Would you transcribe all of the data exactly, down to the last character?

[Records from a dataset]
:::

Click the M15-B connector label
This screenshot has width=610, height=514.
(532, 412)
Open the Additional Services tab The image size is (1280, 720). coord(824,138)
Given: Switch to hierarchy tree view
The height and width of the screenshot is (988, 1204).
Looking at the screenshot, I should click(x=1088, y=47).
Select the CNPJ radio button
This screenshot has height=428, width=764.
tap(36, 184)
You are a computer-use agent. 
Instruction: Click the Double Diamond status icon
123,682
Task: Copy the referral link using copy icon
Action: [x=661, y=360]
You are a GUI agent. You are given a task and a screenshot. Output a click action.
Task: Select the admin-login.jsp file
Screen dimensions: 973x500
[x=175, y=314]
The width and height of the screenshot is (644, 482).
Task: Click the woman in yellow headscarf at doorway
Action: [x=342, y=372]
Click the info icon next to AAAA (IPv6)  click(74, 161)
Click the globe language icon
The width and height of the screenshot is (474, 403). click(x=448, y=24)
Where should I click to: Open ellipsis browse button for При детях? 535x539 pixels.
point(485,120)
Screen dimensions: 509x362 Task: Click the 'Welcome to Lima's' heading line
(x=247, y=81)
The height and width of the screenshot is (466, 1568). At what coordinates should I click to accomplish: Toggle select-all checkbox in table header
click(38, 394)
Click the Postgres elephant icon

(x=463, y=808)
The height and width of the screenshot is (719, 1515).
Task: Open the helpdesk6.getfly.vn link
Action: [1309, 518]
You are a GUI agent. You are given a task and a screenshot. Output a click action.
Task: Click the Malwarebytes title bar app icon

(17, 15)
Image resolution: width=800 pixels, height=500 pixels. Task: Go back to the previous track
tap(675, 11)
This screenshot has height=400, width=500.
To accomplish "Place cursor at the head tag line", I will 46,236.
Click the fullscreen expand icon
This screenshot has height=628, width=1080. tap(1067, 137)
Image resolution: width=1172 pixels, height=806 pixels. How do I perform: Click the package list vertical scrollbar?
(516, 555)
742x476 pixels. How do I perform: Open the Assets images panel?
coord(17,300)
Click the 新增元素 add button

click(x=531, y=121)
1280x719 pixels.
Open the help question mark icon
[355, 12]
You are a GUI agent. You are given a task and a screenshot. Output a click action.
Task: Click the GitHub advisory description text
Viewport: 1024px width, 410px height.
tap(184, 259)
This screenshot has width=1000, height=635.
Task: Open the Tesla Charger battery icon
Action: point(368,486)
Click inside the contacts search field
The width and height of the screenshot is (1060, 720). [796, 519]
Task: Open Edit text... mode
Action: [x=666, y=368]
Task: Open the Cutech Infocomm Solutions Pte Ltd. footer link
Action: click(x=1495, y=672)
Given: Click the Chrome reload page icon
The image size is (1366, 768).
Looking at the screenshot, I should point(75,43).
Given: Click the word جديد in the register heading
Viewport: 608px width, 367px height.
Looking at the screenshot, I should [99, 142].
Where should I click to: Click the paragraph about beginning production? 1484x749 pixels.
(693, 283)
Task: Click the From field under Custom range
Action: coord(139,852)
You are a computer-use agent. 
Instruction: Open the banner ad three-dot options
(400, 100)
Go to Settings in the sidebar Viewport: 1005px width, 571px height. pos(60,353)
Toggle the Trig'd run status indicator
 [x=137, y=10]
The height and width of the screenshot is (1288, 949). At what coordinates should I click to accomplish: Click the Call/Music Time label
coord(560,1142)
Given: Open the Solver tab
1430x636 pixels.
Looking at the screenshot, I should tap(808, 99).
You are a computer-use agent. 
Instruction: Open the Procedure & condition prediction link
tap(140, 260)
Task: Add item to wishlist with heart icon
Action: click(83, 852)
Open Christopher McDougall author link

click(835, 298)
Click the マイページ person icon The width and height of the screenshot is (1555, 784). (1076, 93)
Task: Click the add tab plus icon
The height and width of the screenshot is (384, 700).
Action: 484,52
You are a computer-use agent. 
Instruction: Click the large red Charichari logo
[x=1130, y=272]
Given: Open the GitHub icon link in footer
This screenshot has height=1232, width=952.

:::

EXPECTED ANSWER>
Click the M15-B connector label
This screenshot has width=610, height=514.
(532, 412)
Open the Additional Services tab The image size is (1280, 720). coord(824,138)
Given: Switch to hierarchy tree view
The height and width of the screenshot is (988, 1204).
Looking at the screenshot, I should click(x=1088, y=47).
Select the CNPJ radio button
This screenshot has height=428, width=764.
tap(36, 184)
You are a computer-use agent. 
Instruction: Click the Double Diamond status icon
123,682
Task: Copy the referral link using copy icon
Action: [x=661, y=360]
You are a GUI agent. You are given a task and a screenshot. Output a click action.
Task: Select the admin-login.jsp file
Screen dimensions: 973x500
[x=175, y=314]
The width and height of the screenshot is (644, 482).
Task: Click the woman in yellow headscarf at doorway
Action: [x=342, y=372]
Click the info icon next to AAAA (IPv6)  click(74, 161)
Click the globe language icon
The width and height of the screenshot is (474, 403). click(x=448, y=24)
Where should I click to: Open ellipsis browse button for При детях? 535x539 pixels.
point(485,120)
Screen dimensions: 509x362 Task: Click the 'Welcome to Lima's' heading line
(x=247, y=81)
The height and width of the screenshot is (466, 1568). At what coordinates should I click to accomplish: Toggle select-all checkbox in table header
click(38, 394)
Click the Postgres elephant icon

(x=463, y=808)
The height and width of the screenshot is (719, 1515).
Task: Open the helpdesk6.getfly.vn link
Action: [1309, 518]
You are a GUI agent. You are given a task and a screenshot. Output a click action.
Task: Click the Malwarebytes title bar app icon

(17, 15)
Image resolution: width=800 pixels, height=500 pixels. Task: Go back to the previous track
tap(675, 11)
This screenshot has height=400, width=500.
To accomplish "Place cursor at the head tag line", I will 46,236.
Click the fullscreen expand icon
This screenshot has height=628, width=1080. tap(1067, 137)
Image resolution: width=1172 pixels, height=806 pixels. How do I perform: Click the package list vertical scrollbar?
(516, 555)
742x476 pixels. How do I perform: Open the Assets images panel?
coord(17,300)
Click the 新增元素 add button

click(x=531, y=121)
1280x719 pixels.
Open the help question mark icon
[355, 12]
You are a GUI agent. You are given a task and a screenshot. Output a click action.
Task: Click the GitHub advisory description text
Viewport: 1024px width, 410px height.
tap(184, 259)
This screenshot has width=1000, height=635.
Task: Open the Tesla Charger battery icon
Action: point(368,486)
Click inside the contacts search field
The width and height of the screenshot is (1060, 720). [796, 519]
Task: Open Edit text... mode
Action: [x=666, y=368]
Task: Open the Cutech Infocomm Solutions Pte Ltd. footer link
Action: click(x=1495, y=672)
Given: Click the Chrome reload page icon
The image size is (1366, 768).
Looking at the screenshot, I should point(75,43).
Given: Click the word جديد in the register heading
Viewport: 608px width, 367px height.
Looking at the screenshot, I should [99, 142].
Where should I click to: Click the paragraph about beginning production? 1484x749 pixels.
(693, 283)
Task: Click the From field under Custom range
Action: coord(139,852)
You are a computer-use agent. 
Instruction: Open the banner ad three-dot options
(400, 100)
Go to Settings in the sidebar Viewport: 1005px width, 571px height. pos(60,353)
Toggle the Trig'd run status indicator
 [x=137, y=10]
The height and width of the screenshot is (1288, 949). At what coordinates should I click to accomplish: Click the Call/Music Time label
coord(560,1142)
Given: Open the Solver tab
1430x636 pixels.
Looking at the screenshot, I should tap(808, 99).
You are a computer-use agent. 
Instruction: Open the Procedure & condition prediction link
tap(140, 260)
Task: Add item to wishlist with heart icon
Action: click(83, 852)
Open Christopher McDougall author link

click(835, 298)
Click the マイページ person icon The width and height of the screenshot is (1555, 784). (1076, 93)
Task: Click the add tab plus icon
The height and width of the screenshot is (384, 700).
Action: 484,52
You are a computer-use agent. 
Instruction: Click the large red Charichari logo
[x=1130, y=272]
Given: Open the GitHub icon link in footer
This screenshot has height=1232, width=952.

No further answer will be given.